US Army MRAP following a roll-over accident.

Fatal, serious accidents involving tactical vehicles could be prevented if the Marine Corps implements stricter oversight, enforces standards and ensures drivers and others get more realistic training, according to the Government Accountability Office.

“Driver inattentiveness, lapses in supervision and lack of training were among the most common causes of” reported accidents from Fiscal Year 2010 to 2019 that killed 22 Marines and 101 soldiers, the GAO stated in a report released July 13. The report reviewed mishaps and Marine Corps and Army service-level actions. It found “gaps” in driver training, formal instruction, unit licensing and follow-on training.

While both services have safety practices in place, “units did not consistently implement these practices,” the agency concluded in its 103-page report. “The Army and the Marine Corps had not clearly defined the roles or put procedures and mechanisms into place for first-line supervisors, such as vehicle commanders, to effectively perform their role. As a result, implementation of risk management practices, such as following speed limits and using seat belts, was ad hoc among units.”
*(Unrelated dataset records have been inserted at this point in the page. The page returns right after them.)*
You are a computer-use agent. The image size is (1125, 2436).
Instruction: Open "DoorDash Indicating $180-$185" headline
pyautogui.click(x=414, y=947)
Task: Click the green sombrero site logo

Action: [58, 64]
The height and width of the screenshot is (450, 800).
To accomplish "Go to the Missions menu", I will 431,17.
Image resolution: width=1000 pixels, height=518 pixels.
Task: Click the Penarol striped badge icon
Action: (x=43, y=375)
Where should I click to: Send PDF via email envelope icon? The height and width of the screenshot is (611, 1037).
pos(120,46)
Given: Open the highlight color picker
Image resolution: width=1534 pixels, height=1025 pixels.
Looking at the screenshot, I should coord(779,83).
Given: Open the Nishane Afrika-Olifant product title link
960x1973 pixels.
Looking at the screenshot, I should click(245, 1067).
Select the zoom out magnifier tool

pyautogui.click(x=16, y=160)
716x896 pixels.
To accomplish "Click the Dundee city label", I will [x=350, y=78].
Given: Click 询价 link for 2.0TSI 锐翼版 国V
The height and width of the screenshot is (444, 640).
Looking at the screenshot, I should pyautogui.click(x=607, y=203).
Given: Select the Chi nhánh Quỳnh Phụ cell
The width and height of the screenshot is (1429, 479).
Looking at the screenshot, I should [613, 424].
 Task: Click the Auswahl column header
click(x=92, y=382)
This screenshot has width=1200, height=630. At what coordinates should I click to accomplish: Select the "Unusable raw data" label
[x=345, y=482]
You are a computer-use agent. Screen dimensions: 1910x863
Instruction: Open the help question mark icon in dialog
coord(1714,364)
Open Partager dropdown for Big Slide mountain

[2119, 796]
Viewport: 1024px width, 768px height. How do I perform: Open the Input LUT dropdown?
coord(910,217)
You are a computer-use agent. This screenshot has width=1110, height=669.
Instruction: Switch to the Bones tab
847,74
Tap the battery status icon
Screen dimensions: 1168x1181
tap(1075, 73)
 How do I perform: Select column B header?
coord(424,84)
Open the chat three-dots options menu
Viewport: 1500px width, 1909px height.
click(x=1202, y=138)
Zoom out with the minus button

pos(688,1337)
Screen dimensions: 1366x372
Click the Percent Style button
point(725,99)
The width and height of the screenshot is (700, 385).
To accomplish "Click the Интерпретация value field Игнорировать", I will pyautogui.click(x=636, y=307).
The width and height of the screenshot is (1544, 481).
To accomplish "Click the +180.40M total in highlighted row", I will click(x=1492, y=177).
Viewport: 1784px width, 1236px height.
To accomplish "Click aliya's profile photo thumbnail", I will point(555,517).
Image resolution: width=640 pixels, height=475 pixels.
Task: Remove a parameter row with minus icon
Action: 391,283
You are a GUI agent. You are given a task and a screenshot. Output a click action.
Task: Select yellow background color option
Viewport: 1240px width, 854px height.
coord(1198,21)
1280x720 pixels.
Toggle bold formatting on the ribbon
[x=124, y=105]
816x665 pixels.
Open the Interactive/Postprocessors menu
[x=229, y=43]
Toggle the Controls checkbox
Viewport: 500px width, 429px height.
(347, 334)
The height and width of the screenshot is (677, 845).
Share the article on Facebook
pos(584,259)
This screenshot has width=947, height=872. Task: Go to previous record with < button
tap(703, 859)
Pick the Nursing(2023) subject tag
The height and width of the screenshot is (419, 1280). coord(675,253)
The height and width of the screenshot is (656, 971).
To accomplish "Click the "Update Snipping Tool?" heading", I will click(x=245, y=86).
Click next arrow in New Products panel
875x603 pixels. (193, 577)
The Marine Corps recorded 662 tactical vehicle accidents – including 29 Class A mishaps with serious injury or death – during that period, while the Army had a total of 3,091, the GAO said. The agency found that vehicle “rollovers” happened in 24 percent of those mishaps and in 63 percent of any accident where a service member died.

GAO Graphic

The Marine Corps’ family of tactical vehicles includes the amphibious assault vehicle (AAV), the light amphibious vehicle (LAV), medium tactical vehicle replacement (MTVR), mine-resistant ambush protected (MRAP), high mobility multi-purpose wheeled vehicle (HMMWV) and military all-terrain vehicle (MRZR). The LAV had the highest mishap rate among these, with 4.3 accidents per 1,000 vehicles.

Recent fatal accidents include last year’s AAV sinking off southern California, killing a Navy corpsman and eight of the 15 Marines in the 26-ton vehicle returning to ship during the 15th Marine Expeditionary Unit redeployment training. In 2019, three Marines and 16 soldiers died in tactical vehicle training mishaps, including a Marine Raider in an MRZR rollover at Camp Pendleton, Calif., and a lieutenant when his LAV rolled over into a crevasse at the base.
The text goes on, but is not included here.